Tiens! ça et là, au-dessus du cortège, des mannequins de carton colorié gambillent au bout d'une corde. Ici, c'est un odieux «bourjouis» en haut de forme, en face de sa compagne qui exhibe des dessous d'une mousseuse exubérance, certes fort surannée. Mais là n'est-ce pas le long menton austère de sir Austen Chamberlain, le masque aux yeux exorbités de M. Mussolini; puis, après quelques Japonais et Américains, les épaules de M. Briand et – horrendum! – le crâne et la barbiche de M. Poincaré! Tant de fiel entre-t-il dans l’âme des enfants? Le flot coule toujours, entraîné par des marches militaires, alternant avec des hymnes, musique simple et violente de ménagerie ou d'armée du Salut. Parfois pourtant, quelques jeunes filles lancent comme une balle l’un de ces vifs couplets populaires, joyaux du folklore russe; les garçons ripostent gaîment, ironiquement et un beau chœur alerte et sonore achève le débat. La foule s'est massée des deux côtés du cortège, une foule grise, morne, singulièrement apathique. Pourquoi? Chez nous, devant pareille scène, que de cris, de rires, de vivats, que d'apostrophes gouailleuses! N'y aurait-il plus ici de joie que pour la jeunesse? Mais voici que parmi tant de visages inconnus un sourire m'est décoché. Où ai-je vu cette nuque plate, ce teint de jambon de luxe? J'y suis: l’un des Allemands du train. Nous n'avions pas alors échangé une parole. Mais il fend la foule, il se jette sur moi comme un naufragé sur une bouée. Il déborde de cordialité. Et, désignant l'intarissable défilé:
– C'est peau, mais ça fait un beu beur, fait-il en hochant la tête.

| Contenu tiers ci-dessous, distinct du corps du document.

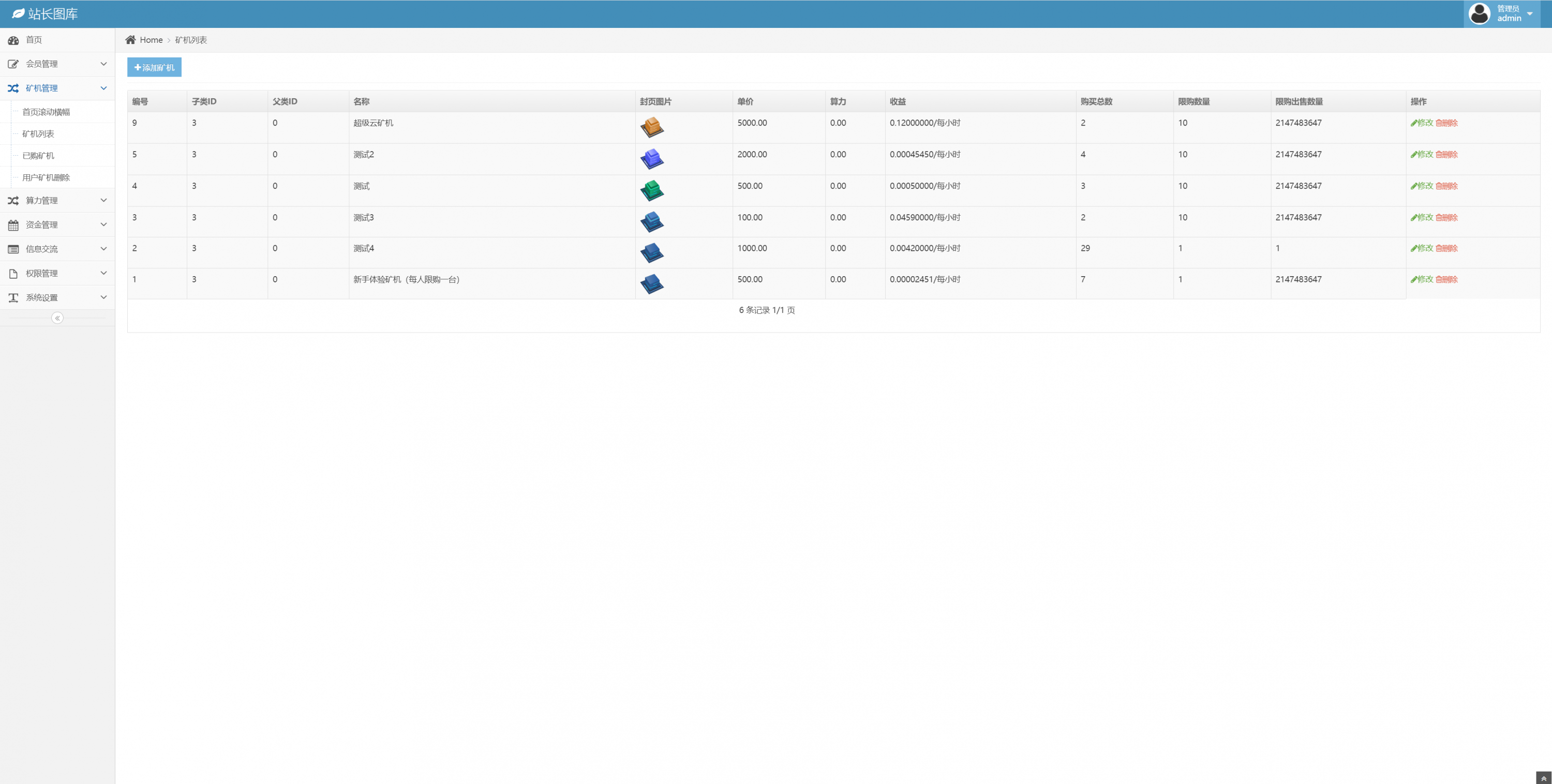Open the green 测试 miner cover image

Deux jeunes gens s'arrêtent près de nous: vingt à vingt-cinq ans au plus, tête nue, hautes bottes, blouse de satinette noire élégamment serrée à la taille par une ceinture de cuir et montant au cou. Ils portent à la boutonnière l'insigne rouge des Jeunesses communistes. Silencieux, ils regardent passer le cortège et une émotion à la fois inquiète et fière se lit sur leur beau profil grave aux cheveux rejetés. Eux aussi semblent interroger l'avenir. Je m'aperçois alors que l'un d'eux a déjà les tempes grises. Un arrêt. Un grand camion automobile s'avance. Il est plein de jeunes gens. D'un côté, des ouvriers en casquette, des paysans en touloupe, quelques soldats, un matelot. Mais, en face, quelle est cette mascarade? Deux ou trois «bourjouis» comme celui qui dansait tout à l’heure au bout d'une corde, chapeau claque sur l'oreille, habit noir en déroute, plastron blanc fripé et quelles trognes enluminées, quelles lèvres baveuses et pendantes! L'un brandit une bouteille de champagne, l'autre titube, hoquette, le troisième offre d'évidents symptômes de paralysie générale. Derrière eux, un roi, un moine en pourpre et couronne de carton doré, un moine en bure brune et tiare à croix noire, un général à bicorne emplumé, chamarré comme un perroquet. Et le pope bénit à tour de bras, le général tire son sabre de mameluk, le roi agite son sceptre d'une main et, de l'autre, croix et décorations. Discours alternés. Brèves apostrophes, gestes dédaigneux et vengeurs des ouvriers et des paysans. Et bientôt le pope perd sa tiare, le roi sa couronne, l’officier son sabre et tous les trois, les quatre fers en l’air, s’effondrent sur les bourgeois ivres morts aux pieds du prolétariat triomphant. Tandis qu’un diable poilu, cornu, fourchu à souhait, étend ses larges ailes de chauve-souris au-dessus de leurs cadavres. Le Diable au pays des Soviets? Mais oui...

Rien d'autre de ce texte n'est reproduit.